Is all that cryptic enough?
Me42, H40 D12, S8, S7 A revealed: 7/13 Sep 4/14; Agreed to D 1/15
Was the trigger a dealbreaker for you? After the A and D ordeal, I finally realised the wisdom behind finding someone you can leave with, instead of finding someone you can't live without.
It's interesting that you mentioned your fear of being emotionally manipulated by NG. Has he ever done anything to warrant this fear? Is this a gut feeling or a waiting for the other shoe to drop fear due to the D?
But I have to say, overall, NG sounds lovely.
You can call me Dory/ Grl.
As a wise fish once sang,"Just keep swimming!"
It's no use to go back to yesterday because I was a different person then.
Maybell, yep, that was very cryptic. The thing that happened was trivial and yet you were about to break up over it? I'm glad you were able to recover from that, sweetie.

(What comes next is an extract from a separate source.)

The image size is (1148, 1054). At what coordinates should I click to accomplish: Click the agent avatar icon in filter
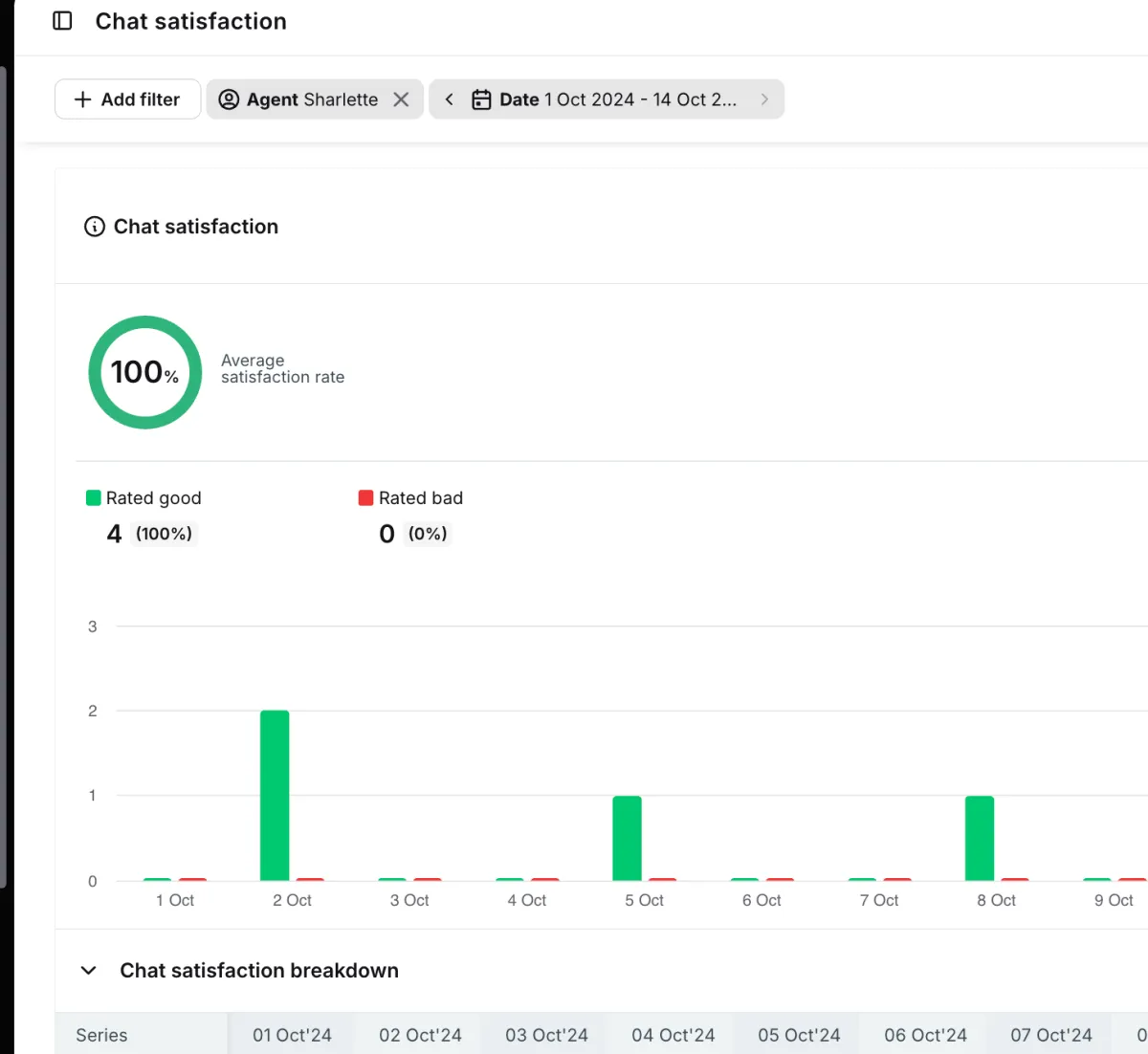[229, 99]
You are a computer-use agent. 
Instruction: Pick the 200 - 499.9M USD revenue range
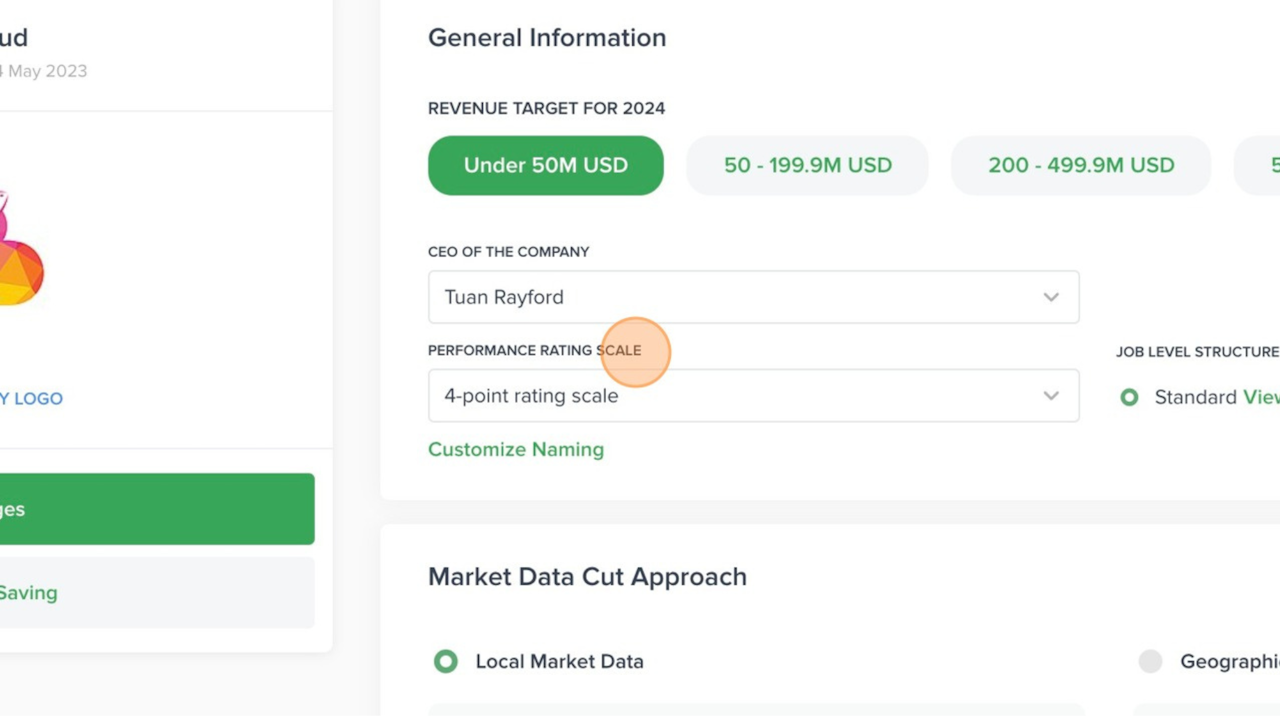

I find it amazing that there are men who will accept us the way we are, lugging all the baggage we have. In the beginning with MyNica, I found I had to explain myself quite often, and that frequently involved a story about mr p. It's not that I wanted to talk about him, but I spend my whole adult life with him and didn't have any other context. And MyNica put up with me brilliantly, and patiently showed me he was not mr p. And that's nice.
Want to laugh? We were kissing; he observed I had coffee breath and offered me a toothbrush.
Of course I was embarrassed but I wouldn't have broken up over that. I had a lot of anxiety, fatigue, and fear playing into that moment and it all just crested over me. I had to take time to understand it though.
I am astounded someone who does so much that is so, so valuable to me could be mine. And really want to be. And not come with a deal breaking catch.
Me42, H40 D12, S8, S7 A revealed: 7/13 Sep 4/14; Agreed to D 1/15
I'm very glad you didn't drive away, especially that you realized this was a gesture that could have more importance than the situation deserved. This is a bit of wisdom, right there.
As for the coffee breath, I would have been tempted to tell as well. I'm disappointed when I get home and I realize that I had something caught in between my teeth or that my collar was inside out. I think "I didn't meet a single friend today". He was being kind and I bet you know it by now.
Have you read the recent New York Times article "Why you will marry the wrong person"? It's beautifully written and a reminder that our best asset in a relationship is knowing how to resolve inevitable conflicts.
M39 D6 D3 (at S) S 2014-09 D 2016-09
"You can't start a fire sitting around, crying over a broken heart" - Bruce Springsteen.